Equity in the economy
We need a whole-of-government, and indeed, whole-of-society approach to social and economic equity. We need to ensure marginalised groups are not ghettoised in remote suburbs far from services, infrastructure and economic opportunities. I have mentioned in the education and housing sections above how policies in these two areas might help to ensure a better mixing of society for more equitable outcomes both geographically and socially. The increasing income gap needs addressing across Australian society.

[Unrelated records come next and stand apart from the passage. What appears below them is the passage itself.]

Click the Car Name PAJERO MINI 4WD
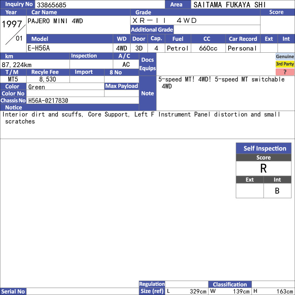 pos(55,21)
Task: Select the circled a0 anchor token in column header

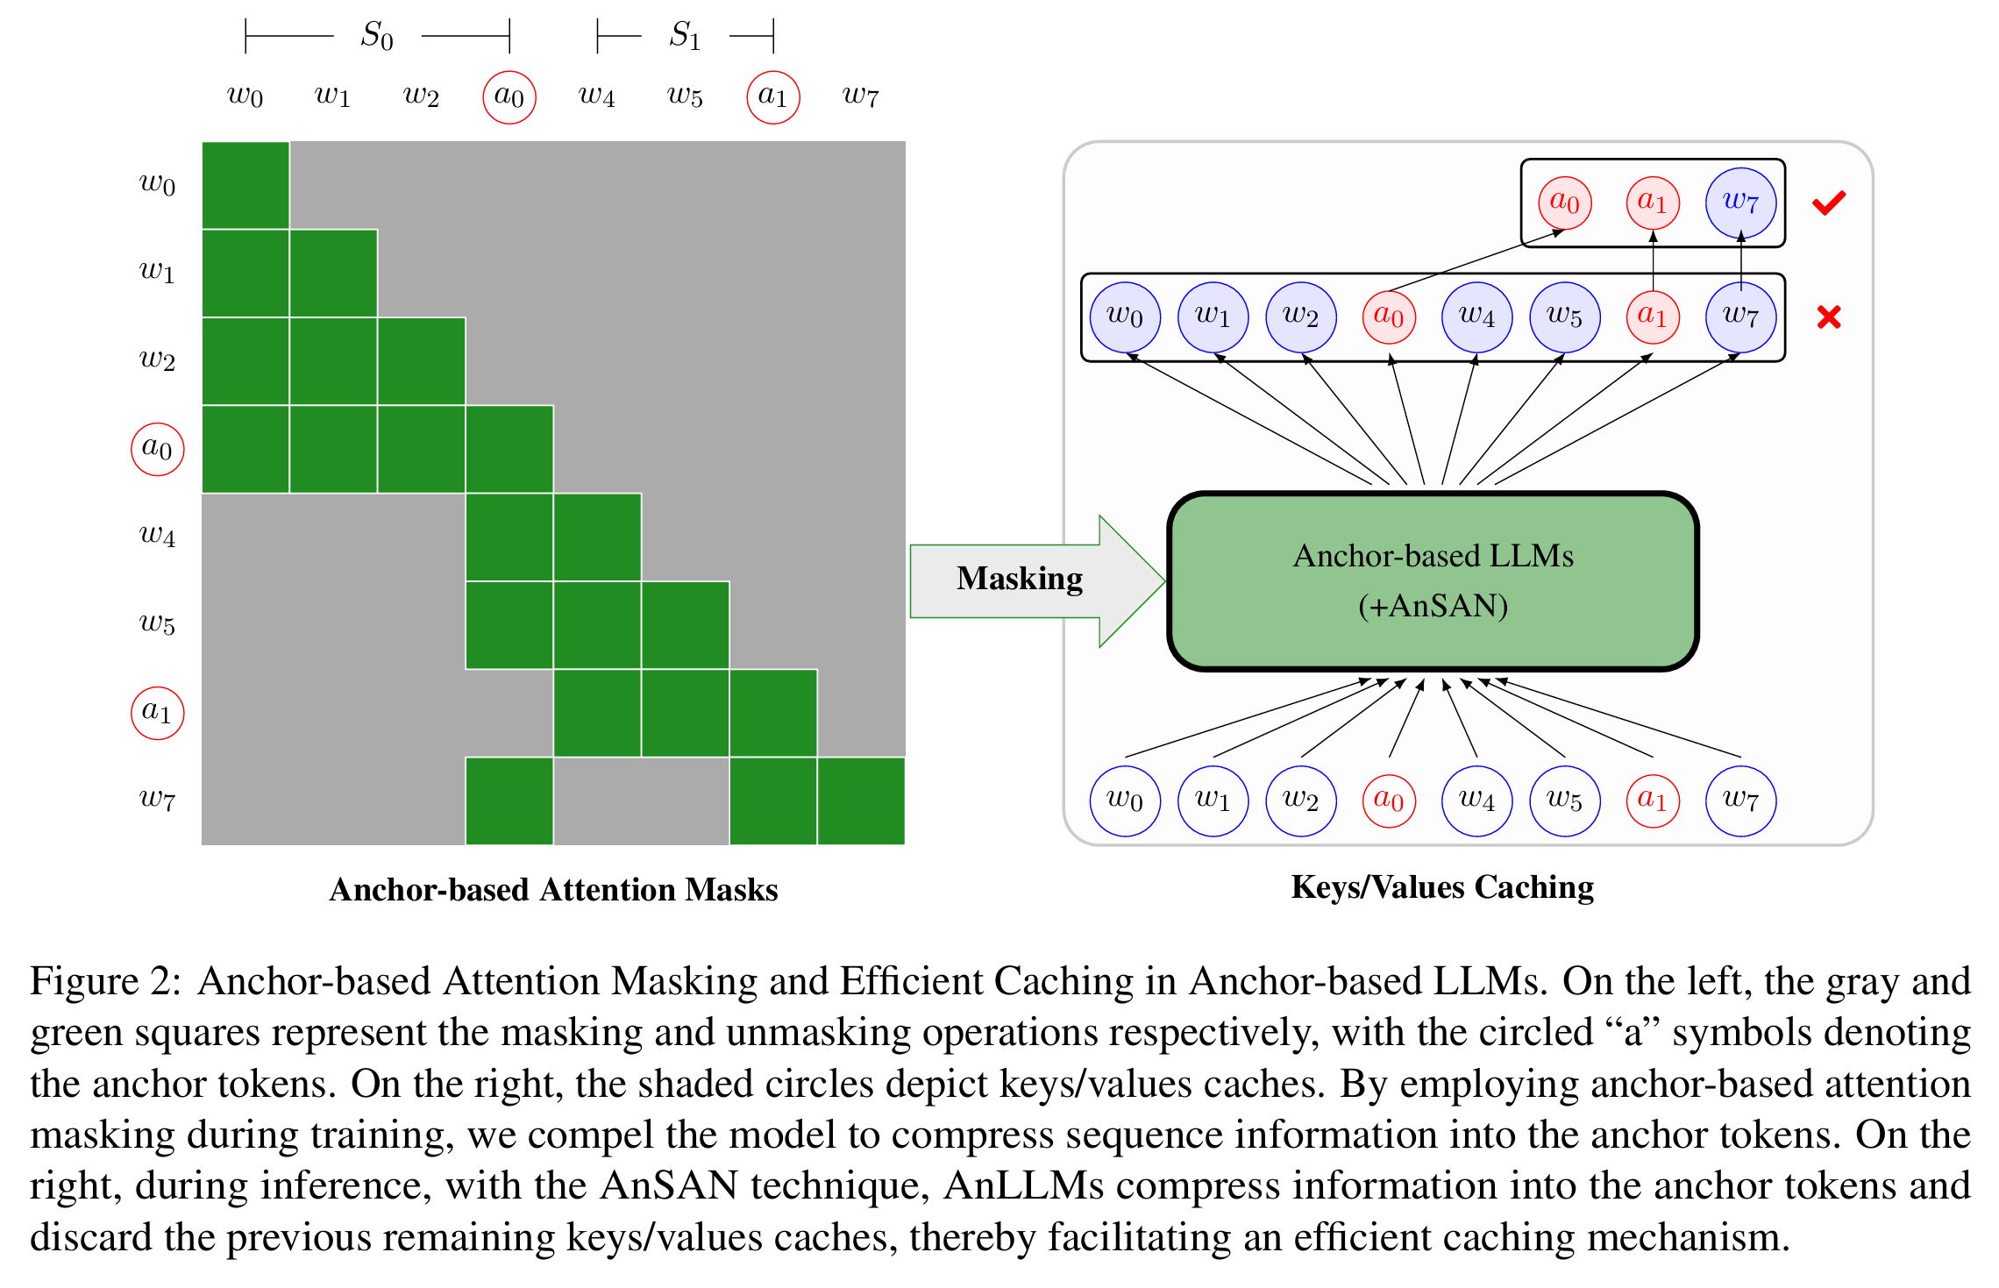Action: tap(509, 96)
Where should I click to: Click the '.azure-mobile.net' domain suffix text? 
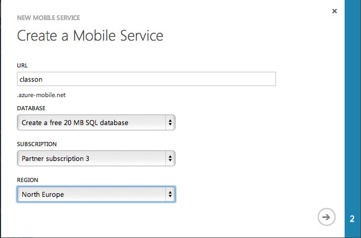[x=41, y=95]
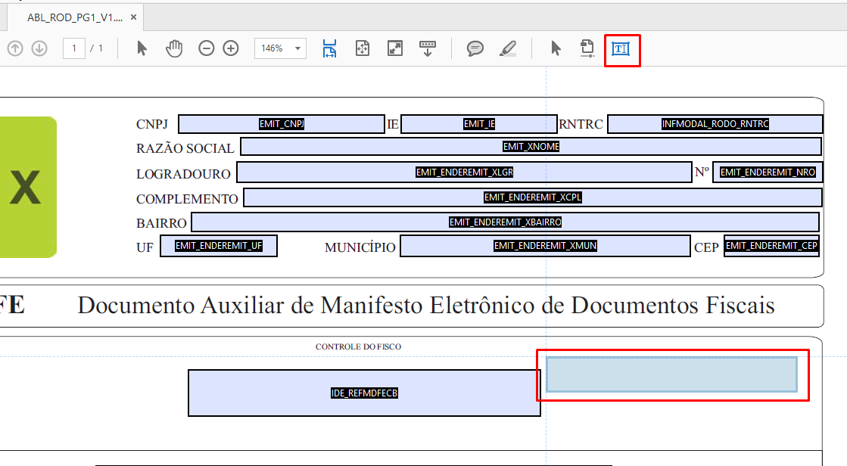This screenshot has width=847, height=466.
Task: Enable fit to width scrolling mode
Action: coord(330,48)
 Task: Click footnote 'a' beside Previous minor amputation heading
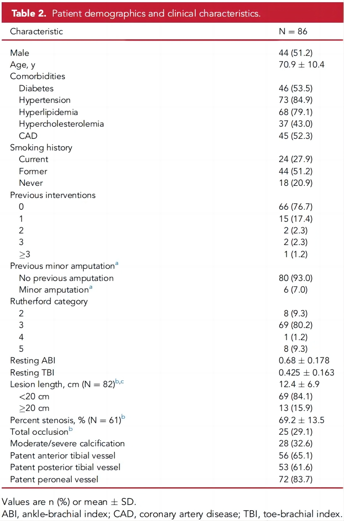[117, 264]
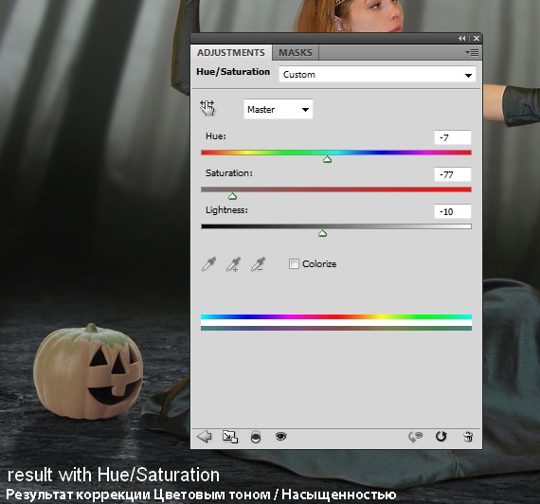Image resolution: width=540 pixels, height=504 pixels.
Task: Return to adjustment list with back arrow
Action: [205, 437]
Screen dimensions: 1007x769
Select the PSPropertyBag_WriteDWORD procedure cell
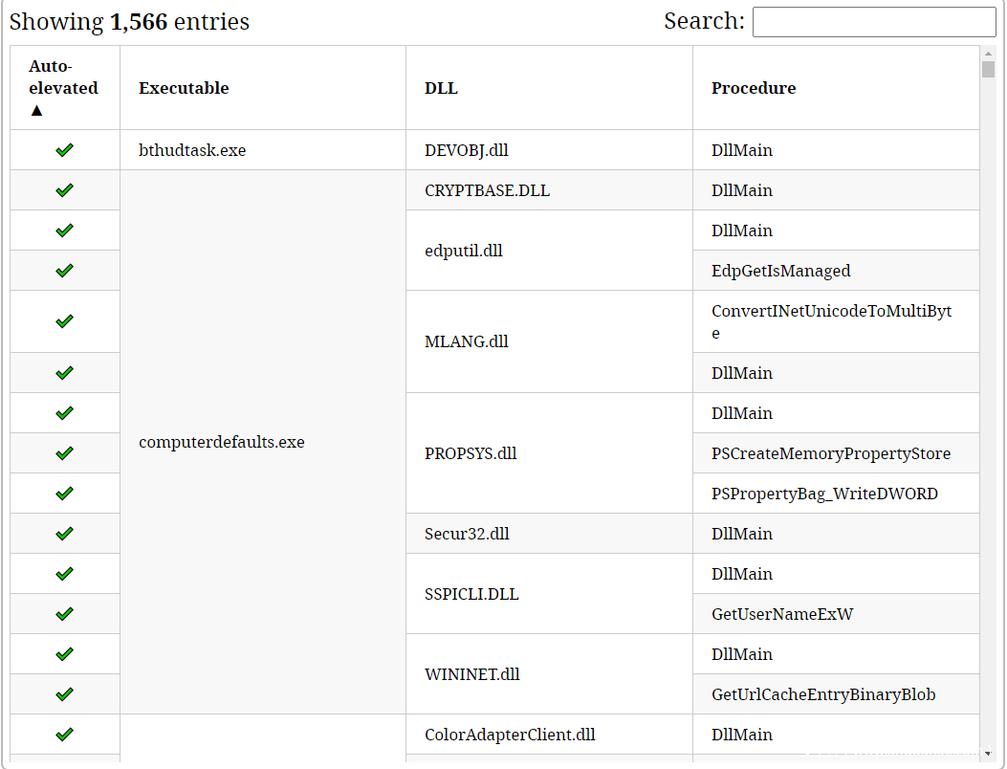[824, 494]
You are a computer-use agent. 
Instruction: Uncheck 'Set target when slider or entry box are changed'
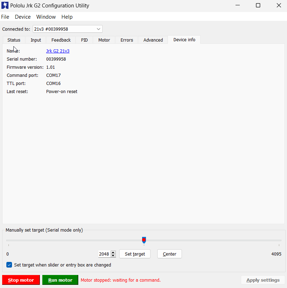(x=9, y=265)
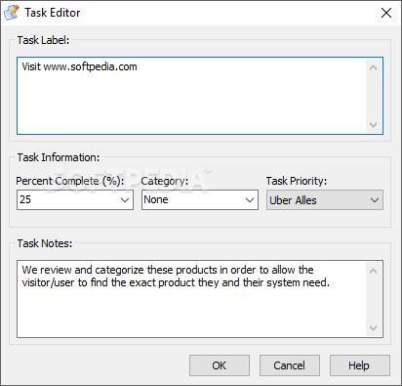Click the Task Label scrollbar track
Viewport: 402px width, 386px height.
(x=374, y=96)
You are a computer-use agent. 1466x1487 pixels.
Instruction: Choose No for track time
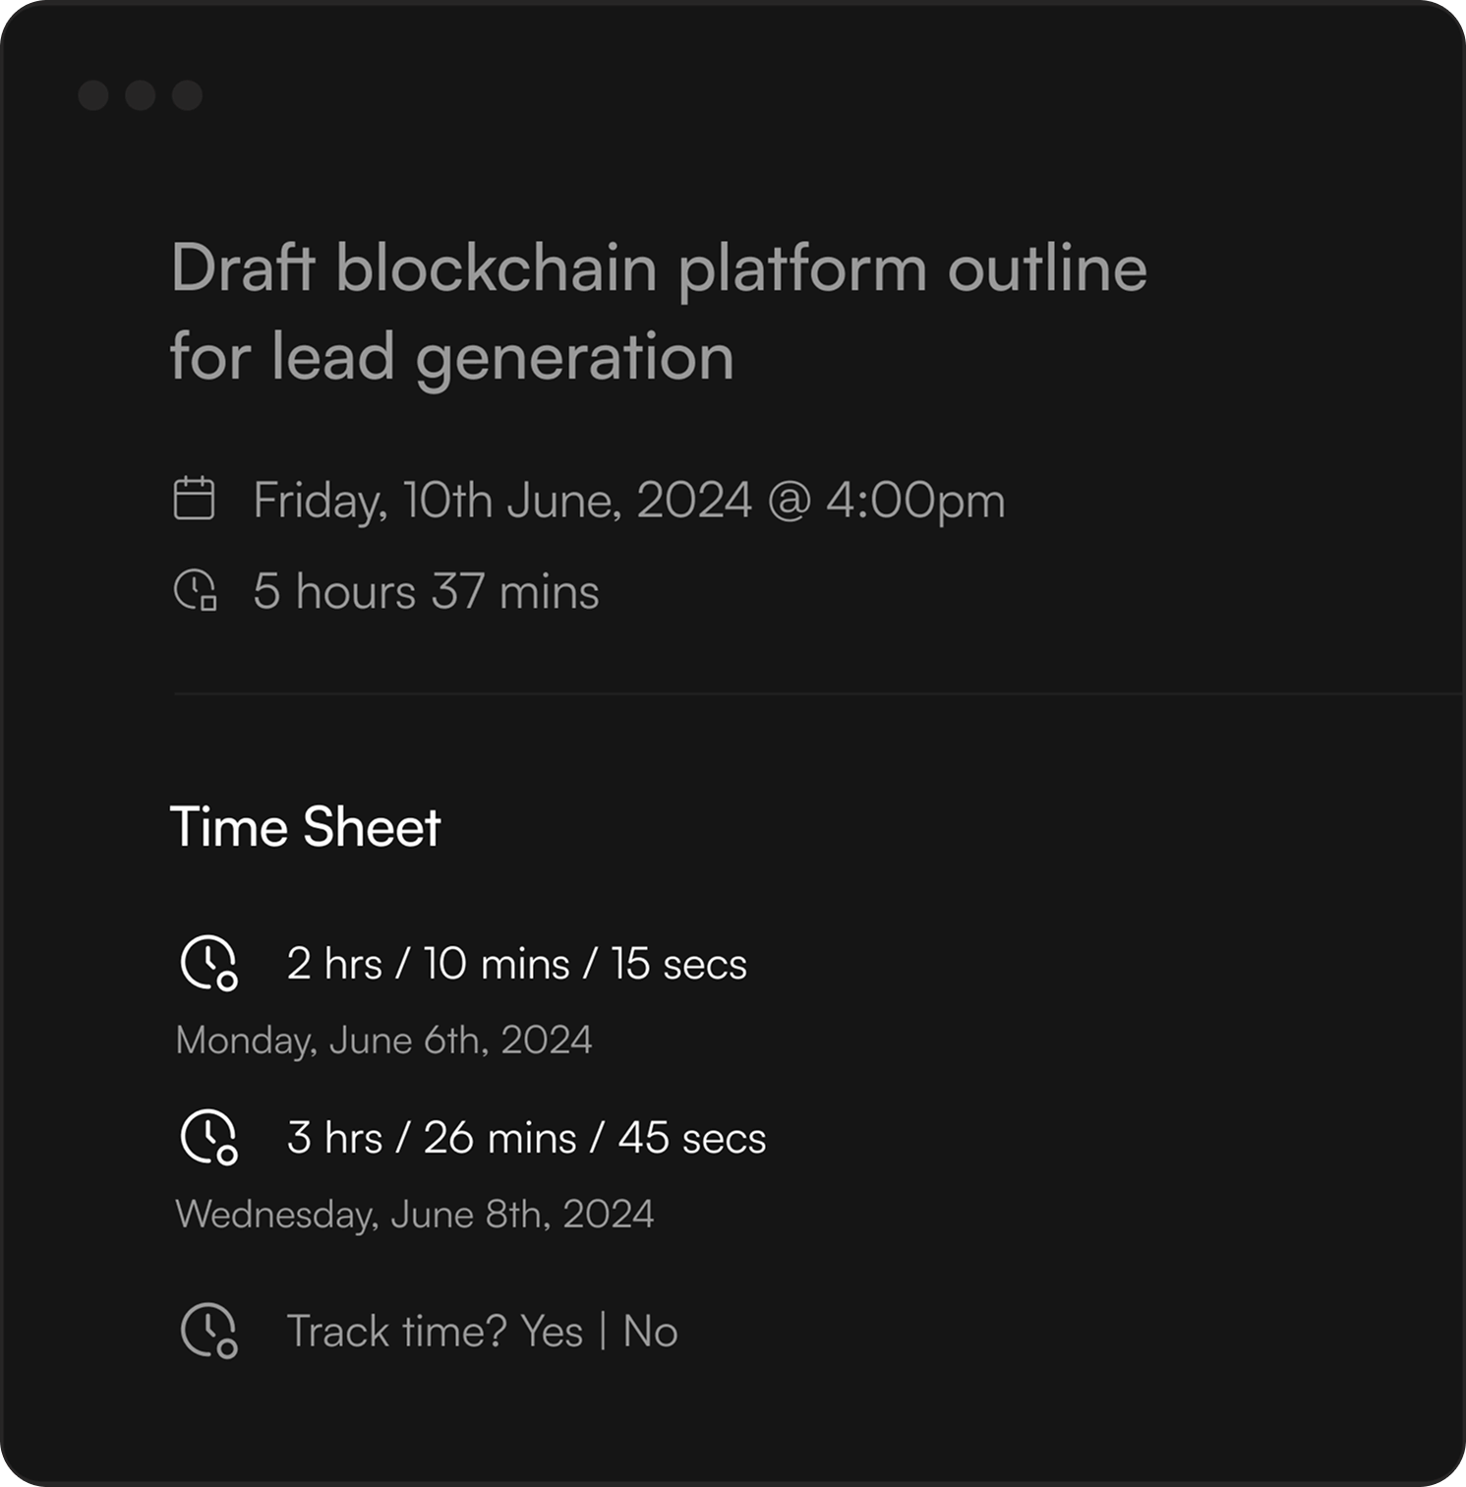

It is easy to expect government to solve the problem, and ignore it in our own personal lives and attitudes, particularly if we are personally well insulated from issues of poverty or disenfranchisement or social exclusion. Equity imbalances are a result of the collectivity of individual attitudes. To fix the problem we need a culture-shift in personal attitudes, with the community taking responsibility, under government guidance. A closer engagement between each citizen and the government is required.
A politician, paid well above the average salary, cannot possibly understand the problems faced by the vulnerable and marginalised, and thus cannot properly represent such constituents and their needs in the Legislative Assembly. MLAs should be in the Assembly because they want to serve the people, and not because of the salary (currently twice the average ACT salary) and perks.
– I propose cutting the salaries of MLAs to the level of the ACT’s average fulltime salary, and remove luxuries like business class official air travel and the $25,000 car allowance. In the meantime, I will personally fly economy class only, refuse the car allowance, and donate all income above the ACT average fulltime salary level to charity, and challenge the other MLAs to do likewise.